The death of a pet commonly opens old wounds or stimulates other issues in a person's life, both Goodman and Kollin said. For Maggie, the death of Noά signaled the end of an epoch of school and marriage.
"She was connected to that era of my life, and it was almost like that era was gone," Maggie said. She also said she had a very "traumatic" upbringing and her sessions with Goodman allowed her to examine things with which she'd thought she'd already dealt.
Goodman said the situation is not unusual, recalling a friend of hers who had lost two parents and a brother earlier in life. When her dog died, she was more anguished than before and had no idea why.<> "Sometimes it's safer when the dog dies to finally let yourself grieve, even if you're not terribly bonded with the dog," Goodman said. "Sometimes that's when all the grief will come up, but it may not only be about the dog; it' can be about these other unresolved losses.

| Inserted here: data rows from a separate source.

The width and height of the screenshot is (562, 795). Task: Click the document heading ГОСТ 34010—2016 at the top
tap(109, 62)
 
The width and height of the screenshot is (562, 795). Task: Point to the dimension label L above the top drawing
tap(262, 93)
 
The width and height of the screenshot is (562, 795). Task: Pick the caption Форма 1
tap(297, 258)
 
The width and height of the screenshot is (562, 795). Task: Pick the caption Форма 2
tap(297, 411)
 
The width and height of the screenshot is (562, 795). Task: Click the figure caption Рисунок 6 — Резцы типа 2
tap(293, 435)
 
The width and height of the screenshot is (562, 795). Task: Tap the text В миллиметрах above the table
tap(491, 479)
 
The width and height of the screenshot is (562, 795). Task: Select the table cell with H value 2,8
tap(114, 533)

"Grief waits for us. We can tuck it away, and it's OK to ‘put it away’ when we don't want to deal with it. But it will rear its head in our lives in some form."
For Anna, a therapist who also asked that her last name be withheld, grief from her parents' divorce and being separated from her two childhood dachshunds lay dormant for 30 years, silently manifesting itself in her reluctance to get pets all her life.

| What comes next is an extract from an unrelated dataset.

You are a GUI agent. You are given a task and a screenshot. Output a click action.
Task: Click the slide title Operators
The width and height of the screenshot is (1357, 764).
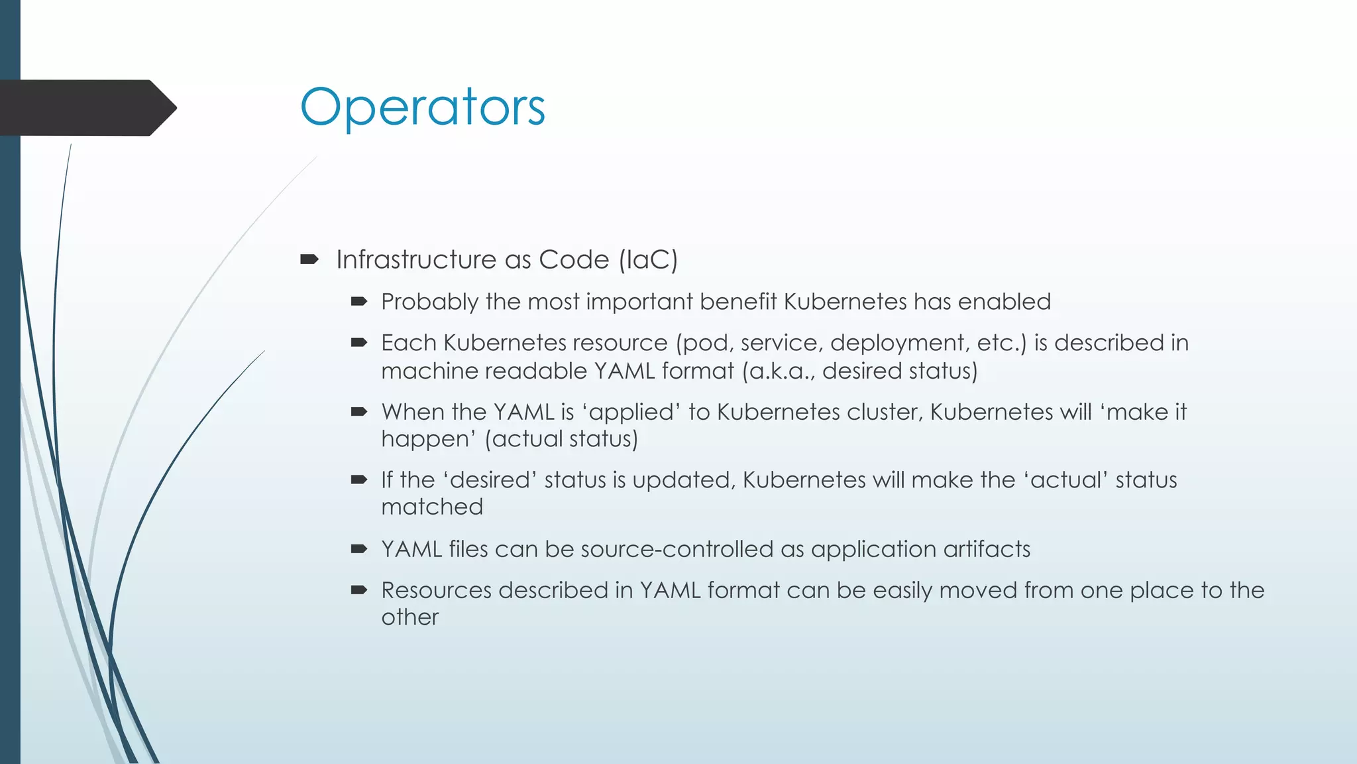pos(422,107)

"It was having to leave our home, our school, everything -- plus our two dogs," Anna said.
The first time she knew something hadn't been addressed occurred when she had to leave for choir practice while she was dog sitting and felt guilt reminiscent of her childhooed experience.
"If the issue had been resolved earlier, I could have gotten a pet for my children," she said.
Goodman is trying to promote her service to veterinary hospitals, where veterinarians everyday are confronted with the guilt of pet owners who have no choice but to euthanize their pets.
Maggie, along with Goodman, hopes that other pet owners experiencing grief will easily be able to find help, while at the same time not worry about being regarded as foolish by those who don't understand what it means to lose an animal.
"I'd like to see it so it's more understood and people don't have to hold it inside or feel ashamed if they're grieving a pet deeply," she said.